Diffuse axonal injury
Shearing injury of axons from rapid acceleration–deceleration / rotational head trauma → microscopic axonal damage ± tiny haemorrhages, often with CT that looks “too normal” for the level of coma.
Summary
Think: unconscious patient after high-energy trauma, minimal mass lesion, MRI shows multiple tiny lesions at grey–white junction, corpus callosum, brainstem.
Pathophysiology & terminology
- Sudden rotational forces → stretch and shear axons → axonal swelling and disconnection (secondary Wallerian degeneration).
- Usually associated with high-speed RTCs, falls from height, shaken-baby.
- DAI = original histopathological term.
- TAI often used as the imaging term (same concept for exams).
Typical locations
- Cerebral hemispheric white matter
- Grey–white junction (especially frontal + temporal lobes)
- Centrum semiovale, corona radiata
- Corpus callosum
- Classically splenium, also body
- Dorsolateral upper brainstem
- Superior cerebellar peduncles, tegmentum, periaqueductal region
Shortcut (with caveats):
- Grade 1 = hemispheres only
- Grade 2 = + corpus callosum
- Grade 3 = + brainstem
Imaging
CT
- CT can be normal in many patients (especially non-haemorrhagic DAI).
- When positive:
- Tiny punctate hyperdensities at grey–white junction and corpus callosum (haemorrhagic foci).

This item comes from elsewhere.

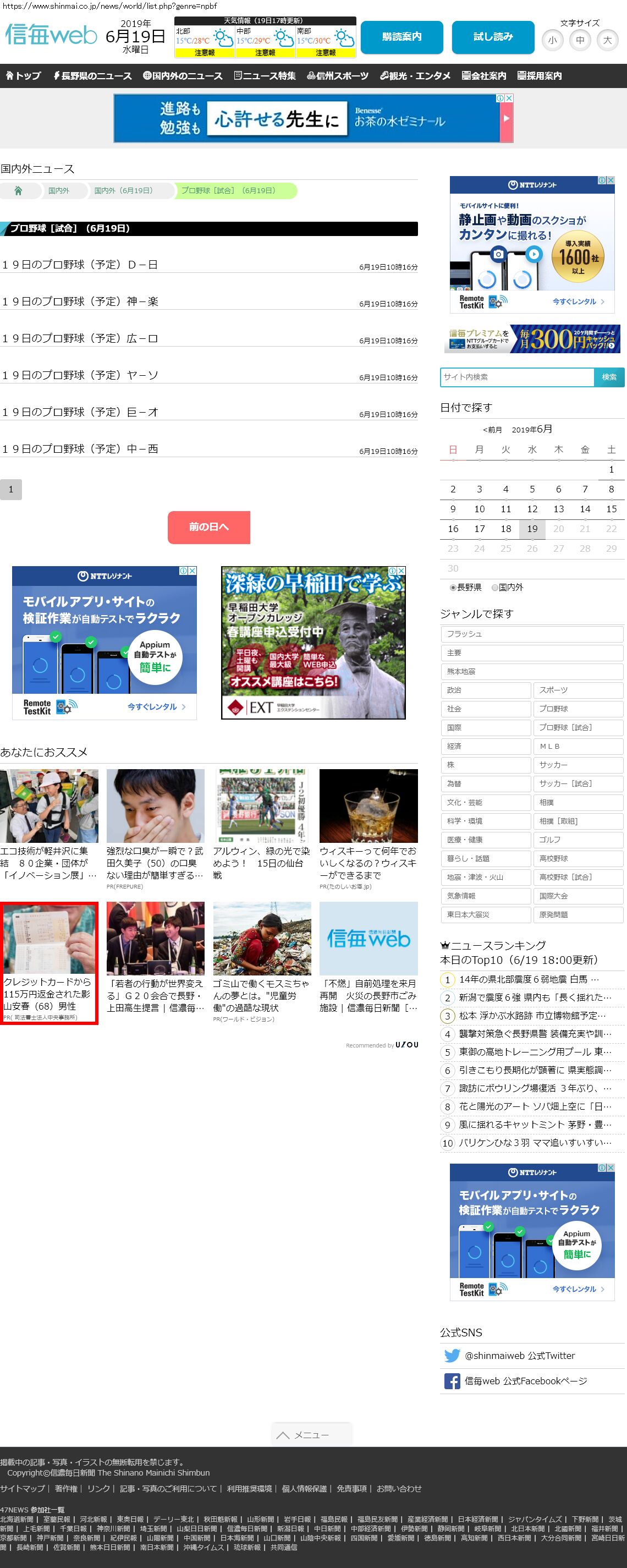Open the 信州スポーツ nav menu
This screenshot has height=1568, width=627.
coord(338,76)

- No (or only mild) mass effect compared with clinical status.
- Frequently coexists with other TBI findings (contusions, SDH, SAH).
Exam line: “Severe coma with essentially normal CT → suspect DAI → MRI.”
MRI (key sequences)
T2/FLAIR
- Small hyperintense foci in the classic locations above.
- May be subtle early; best seen after 24–48 h.
GRE / SWI (most sensitive for haemorrhagic DAI)
- Multiple tiny blooming microhaemorrhages
- Number and depth of lesions roughly correlate with severity and prognosis.
DWI
- Restricted diffusion foci (non-haemorrhagic axonal injury).
- Helpful when GRE/SWI is negative or lesions are very small.
Clinical / exam nuggets
- Mechanism: high-speed deceleration, rotational injury, fall from height, shaken infant.
- Presentation:
- Immediate loss of consciousness, often prolonged coma.
- Neurological status out of proportion to CT findings.
- Prognosis worsens with:
- Increasing grade (especially brainstem involvement).
- Number and volume of microhaemorrhages.
- DAI is a major cause of long-term cognitive and behavioural deficits after TBI.